▶ **What you will do**:
Whenever a line in the following entries includes "computer", tally it. Report nothing except the final count.

BEGIN Records provided

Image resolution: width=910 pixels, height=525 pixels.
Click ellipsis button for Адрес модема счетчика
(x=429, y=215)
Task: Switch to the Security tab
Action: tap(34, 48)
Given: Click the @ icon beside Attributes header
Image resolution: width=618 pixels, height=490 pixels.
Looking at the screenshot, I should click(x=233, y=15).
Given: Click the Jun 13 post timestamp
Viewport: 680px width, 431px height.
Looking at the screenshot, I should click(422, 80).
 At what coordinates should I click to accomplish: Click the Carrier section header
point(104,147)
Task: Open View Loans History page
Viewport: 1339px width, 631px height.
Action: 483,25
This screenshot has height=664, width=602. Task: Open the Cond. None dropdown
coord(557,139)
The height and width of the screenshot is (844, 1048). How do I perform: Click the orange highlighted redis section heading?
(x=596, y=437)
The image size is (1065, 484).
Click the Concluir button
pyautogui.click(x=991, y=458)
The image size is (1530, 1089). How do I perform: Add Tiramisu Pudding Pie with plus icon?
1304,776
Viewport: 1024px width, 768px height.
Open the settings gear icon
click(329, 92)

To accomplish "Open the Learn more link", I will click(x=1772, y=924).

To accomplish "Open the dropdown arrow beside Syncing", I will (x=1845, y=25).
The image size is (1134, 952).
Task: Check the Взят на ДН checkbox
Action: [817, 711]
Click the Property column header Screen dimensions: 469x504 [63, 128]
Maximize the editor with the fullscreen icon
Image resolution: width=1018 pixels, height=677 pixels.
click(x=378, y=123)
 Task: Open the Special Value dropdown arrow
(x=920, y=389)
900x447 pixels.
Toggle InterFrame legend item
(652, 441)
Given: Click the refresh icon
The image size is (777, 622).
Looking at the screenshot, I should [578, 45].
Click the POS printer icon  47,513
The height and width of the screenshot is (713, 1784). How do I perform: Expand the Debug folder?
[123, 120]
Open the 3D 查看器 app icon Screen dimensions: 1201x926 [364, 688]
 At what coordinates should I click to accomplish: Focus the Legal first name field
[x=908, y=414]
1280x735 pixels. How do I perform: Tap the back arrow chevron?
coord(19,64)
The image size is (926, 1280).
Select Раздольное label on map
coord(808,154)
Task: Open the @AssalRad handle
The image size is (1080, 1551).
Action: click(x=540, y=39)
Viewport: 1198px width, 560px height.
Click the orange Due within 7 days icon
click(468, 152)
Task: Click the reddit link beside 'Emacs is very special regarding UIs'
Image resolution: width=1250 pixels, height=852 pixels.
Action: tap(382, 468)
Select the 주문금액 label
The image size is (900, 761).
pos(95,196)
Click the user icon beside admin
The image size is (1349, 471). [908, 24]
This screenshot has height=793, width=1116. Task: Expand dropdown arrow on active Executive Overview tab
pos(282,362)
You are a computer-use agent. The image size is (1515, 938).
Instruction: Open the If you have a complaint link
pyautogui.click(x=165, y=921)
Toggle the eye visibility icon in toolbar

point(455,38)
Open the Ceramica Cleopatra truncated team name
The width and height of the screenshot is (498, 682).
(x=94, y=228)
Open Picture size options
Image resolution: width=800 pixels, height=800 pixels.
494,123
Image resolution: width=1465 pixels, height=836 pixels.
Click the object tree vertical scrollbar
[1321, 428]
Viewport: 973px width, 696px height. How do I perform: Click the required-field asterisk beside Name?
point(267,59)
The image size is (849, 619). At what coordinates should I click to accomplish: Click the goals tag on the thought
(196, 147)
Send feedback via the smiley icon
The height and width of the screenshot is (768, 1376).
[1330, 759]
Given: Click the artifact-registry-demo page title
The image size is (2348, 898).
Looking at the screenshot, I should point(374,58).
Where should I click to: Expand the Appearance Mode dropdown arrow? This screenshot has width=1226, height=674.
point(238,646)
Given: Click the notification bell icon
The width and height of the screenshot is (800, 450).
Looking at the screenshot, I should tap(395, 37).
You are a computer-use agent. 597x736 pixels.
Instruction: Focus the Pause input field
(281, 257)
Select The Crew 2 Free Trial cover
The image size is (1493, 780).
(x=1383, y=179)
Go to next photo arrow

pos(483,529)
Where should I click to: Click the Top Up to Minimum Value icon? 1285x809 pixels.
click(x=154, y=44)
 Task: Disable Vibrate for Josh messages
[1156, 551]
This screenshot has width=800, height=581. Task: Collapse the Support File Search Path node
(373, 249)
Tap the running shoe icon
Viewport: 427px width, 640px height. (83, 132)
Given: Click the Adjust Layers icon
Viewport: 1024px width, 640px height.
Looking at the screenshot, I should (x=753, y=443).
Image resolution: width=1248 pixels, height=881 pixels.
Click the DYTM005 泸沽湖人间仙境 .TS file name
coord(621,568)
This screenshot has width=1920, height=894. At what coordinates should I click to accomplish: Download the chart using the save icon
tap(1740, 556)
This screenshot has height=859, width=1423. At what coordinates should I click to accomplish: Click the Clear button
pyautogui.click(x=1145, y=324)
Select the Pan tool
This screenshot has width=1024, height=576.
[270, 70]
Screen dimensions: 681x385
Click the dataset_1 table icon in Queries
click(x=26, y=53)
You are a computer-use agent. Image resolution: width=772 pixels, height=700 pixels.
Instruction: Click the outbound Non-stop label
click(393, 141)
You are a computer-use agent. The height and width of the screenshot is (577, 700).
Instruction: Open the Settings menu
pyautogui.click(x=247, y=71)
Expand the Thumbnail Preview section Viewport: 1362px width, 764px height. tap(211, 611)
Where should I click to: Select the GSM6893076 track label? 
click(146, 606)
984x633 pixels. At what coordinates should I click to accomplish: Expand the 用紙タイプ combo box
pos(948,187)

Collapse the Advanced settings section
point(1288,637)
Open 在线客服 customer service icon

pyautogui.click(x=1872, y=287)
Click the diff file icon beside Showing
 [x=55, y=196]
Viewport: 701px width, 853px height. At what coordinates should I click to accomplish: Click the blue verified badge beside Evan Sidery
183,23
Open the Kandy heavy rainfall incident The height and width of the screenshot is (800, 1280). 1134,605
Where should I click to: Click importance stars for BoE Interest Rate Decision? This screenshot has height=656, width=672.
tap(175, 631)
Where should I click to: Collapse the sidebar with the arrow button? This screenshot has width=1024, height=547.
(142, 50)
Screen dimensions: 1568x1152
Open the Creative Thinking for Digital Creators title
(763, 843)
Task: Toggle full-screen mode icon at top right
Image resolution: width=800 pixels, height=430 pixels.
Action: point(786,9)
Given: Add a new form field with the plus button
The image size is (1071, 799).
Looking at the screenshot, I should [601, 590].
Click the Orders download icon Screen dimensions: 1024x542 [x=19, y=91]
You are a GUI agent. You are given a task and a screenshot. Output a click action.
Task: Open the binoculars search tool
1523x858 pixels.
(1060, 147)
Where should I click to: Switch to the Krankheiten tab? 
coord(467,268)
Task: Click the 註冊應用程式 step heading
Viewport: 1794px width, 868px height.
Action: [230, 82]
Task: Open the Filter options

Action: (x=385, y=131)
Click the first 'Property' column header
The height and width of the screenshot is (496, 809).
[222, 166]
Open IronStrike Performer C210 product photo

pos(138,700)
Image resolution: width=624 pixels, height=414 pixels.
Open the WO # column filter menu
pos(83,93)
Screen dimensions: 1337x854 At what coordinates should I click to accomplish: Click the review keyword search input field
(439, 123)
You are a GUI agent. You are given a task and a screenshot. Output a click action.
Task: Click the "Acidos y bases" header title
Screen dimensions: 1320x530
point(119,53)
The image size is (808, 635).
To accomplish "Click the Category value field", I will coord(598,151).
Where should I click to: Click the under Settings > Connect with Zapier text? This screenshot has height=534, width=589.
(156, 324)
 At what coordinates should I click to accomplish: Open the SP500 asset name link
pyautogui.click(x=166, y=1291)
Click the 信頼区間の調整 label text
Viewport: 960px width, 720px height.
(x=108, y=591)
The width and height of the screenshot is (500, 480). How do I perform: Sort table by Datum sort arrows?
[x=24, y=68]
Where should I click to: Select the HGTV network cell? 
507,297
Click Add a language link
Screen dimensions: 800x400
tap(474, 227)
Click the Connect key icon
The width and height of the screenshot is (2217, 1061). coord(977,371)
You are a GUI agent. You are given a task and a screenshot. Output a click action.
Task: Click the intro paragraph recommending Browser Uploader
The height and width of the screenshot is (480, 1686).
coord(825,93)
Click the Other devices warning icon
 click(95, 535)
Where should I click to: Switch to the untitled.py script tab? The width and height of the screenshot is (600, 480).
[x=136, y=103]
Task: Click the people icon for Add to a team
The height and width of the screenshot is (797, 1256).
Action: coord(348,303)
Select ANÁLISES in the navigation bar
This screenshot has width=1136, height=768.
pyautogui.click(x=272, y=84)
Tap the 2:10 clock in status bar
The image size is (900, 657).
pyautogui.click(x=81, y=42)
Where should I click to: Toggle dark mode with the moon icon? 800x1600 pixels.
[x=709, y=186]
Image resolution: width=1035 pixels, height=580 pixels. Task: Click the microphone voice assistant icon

END Records provided

▶ **Exercise response**:
4